The queue of oligarchs reaching for “Donbass-earmarked money” is already forming. According to estimates presented by the management of HarvEast agricultural holding company (controlled by Rinat Akhmetov), the losses in the agricultural sector of Donbass could amount to as much as UAH 5 billion, i.e. USD 400 million.
– Before the conflict, the value of agricultural production in the Donetsk oblast amounted to UAH 15 billion annually. This is 1/8 of the whole of Ukraine’s agricultural production – HarvEast CEO Simon Cherniavsky said recently.
According to him, to be able to begin sowing, agricultural companies from Donbass will need financial assistance from the state, i.e. low interest rate loans and tax holidays.
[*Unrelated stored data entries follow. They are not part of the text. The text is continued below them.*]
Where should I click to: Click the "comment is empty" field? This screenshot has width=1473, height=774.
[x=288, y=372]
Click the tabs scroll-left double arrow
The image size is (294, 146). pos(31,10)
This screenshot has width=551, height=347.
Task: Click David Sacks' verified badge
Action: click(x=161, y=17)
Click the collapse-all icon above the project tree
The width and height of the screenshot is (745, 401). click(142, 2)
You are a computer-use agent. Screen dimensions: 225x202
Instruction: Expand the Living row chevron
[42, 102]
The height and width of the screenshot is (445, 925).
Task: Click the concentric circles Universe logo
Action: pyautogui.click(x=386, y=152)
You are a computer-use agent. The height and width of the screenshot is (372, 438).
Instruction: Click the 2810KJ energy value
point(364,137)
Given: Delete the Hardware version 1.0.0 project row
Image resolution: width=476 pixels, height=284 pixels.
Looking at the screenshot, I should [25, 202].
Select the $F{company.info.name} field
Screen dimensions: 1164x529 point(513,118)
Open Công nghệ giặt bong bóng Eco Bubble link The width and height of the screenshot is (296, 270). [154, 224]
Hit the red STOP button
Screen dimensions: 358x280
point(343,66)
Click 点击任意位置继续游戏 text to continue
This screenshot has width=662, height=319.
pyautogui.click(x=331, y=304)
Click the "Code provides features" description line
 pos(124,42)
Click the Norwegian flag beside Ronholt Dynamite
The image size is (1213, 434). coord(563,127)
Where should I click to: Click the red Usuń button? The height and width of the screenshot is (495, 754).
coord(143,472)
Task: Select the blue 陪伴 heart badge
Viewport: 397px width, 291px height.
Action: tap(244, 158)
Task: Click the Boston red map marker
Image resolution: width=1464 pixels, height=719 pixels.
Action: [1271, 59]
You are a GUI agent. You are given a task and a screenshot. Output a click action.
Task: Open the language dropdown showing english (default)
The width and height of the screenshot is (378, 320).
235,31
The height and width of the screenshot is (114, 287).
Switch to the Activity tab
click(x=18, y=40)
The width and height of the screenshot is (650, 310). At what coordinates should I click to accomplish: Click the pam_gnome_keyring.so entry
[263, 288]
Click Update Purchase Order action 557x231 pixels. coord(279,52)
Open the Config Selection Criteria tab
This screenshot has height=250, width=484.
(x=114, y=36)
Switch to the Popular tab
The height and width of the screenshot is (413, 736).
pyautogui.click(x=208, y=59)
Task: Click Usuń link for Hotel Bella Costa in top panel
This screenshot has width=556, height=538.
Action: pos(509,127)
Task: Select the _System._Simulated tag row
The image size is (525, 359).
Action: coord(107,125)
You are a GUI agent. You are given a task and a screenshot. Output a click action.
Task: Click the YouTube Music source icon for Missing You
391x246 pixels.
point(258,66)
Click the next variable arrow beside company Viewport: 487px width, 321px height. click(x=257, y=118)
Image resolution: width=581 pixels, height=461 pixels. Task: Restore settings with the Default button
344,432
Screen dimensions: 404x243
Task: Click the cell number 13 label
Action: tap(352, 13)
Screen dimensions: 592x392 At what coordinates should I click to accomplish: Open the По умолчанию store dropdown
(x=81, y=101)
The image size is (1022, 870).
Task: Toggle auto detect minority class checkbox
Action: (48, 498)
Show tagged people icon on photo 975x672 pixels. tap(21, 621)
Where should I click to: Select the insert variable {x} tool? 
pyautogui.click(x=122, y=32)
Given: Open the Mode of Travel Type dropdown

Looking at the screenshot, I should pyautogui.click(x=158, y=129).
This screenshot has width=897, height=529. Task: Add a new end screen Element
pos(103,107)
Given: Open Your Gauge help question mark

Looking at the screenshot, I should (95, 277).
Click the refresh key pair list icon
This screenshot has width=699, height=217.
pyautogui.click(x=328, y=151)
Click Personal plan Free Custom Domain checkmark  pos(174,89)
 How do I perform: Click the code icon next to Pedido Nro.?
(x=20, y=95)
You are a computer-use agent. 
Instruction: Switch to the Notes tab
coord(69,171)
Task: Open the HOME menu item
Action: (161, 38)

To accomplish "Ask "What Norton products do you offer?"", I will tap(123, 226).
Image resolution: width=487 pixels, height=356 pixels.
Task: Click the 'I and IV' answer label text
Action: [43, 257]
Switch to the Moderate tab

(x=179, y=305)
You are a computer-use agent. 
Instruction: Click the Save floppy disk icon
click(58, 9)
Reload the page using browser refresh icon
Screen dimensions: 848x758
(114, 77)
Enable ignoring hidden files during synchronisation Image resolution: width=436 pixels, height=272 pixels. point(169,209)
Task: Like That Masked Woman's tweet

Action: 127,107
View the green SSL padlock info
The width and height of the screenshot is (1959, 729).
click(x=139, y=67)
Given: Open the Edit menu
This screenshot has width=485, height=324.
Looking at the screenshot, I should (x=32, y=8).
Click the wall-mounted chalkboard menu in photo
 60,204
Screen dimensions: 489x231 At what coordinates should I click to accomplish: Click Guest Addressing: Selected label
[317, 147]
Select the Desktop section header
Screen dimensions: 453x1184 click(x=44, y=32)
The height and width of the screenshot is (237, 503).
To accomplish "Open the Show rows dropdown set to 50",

The management of the state Agency for the restoration of Donbass was entrusted to Andrey Nikolayenko, until recently a politician from the Yanukovych camp. An analogical structure, which carried out investments for the Euro 2012 Championship in Ukraine, is to be a role model for the Agency. If we take into account the fact that according to estimates, the oligarchs from the government camp stole at least 40% of budgetary funds earmarked for this purpose, it does not seem the best recommendation. The more so as, like in the case of the championship, the estimates are practically pulled out of thin air.
– Western diplomats were provided with information on the needs in the range of at least USD 1 billion. I am sure, however, that the number will be much higher – Nikolayenko announced recently in an interview for the newspaper “Siegodnia”, published by Akhmetov.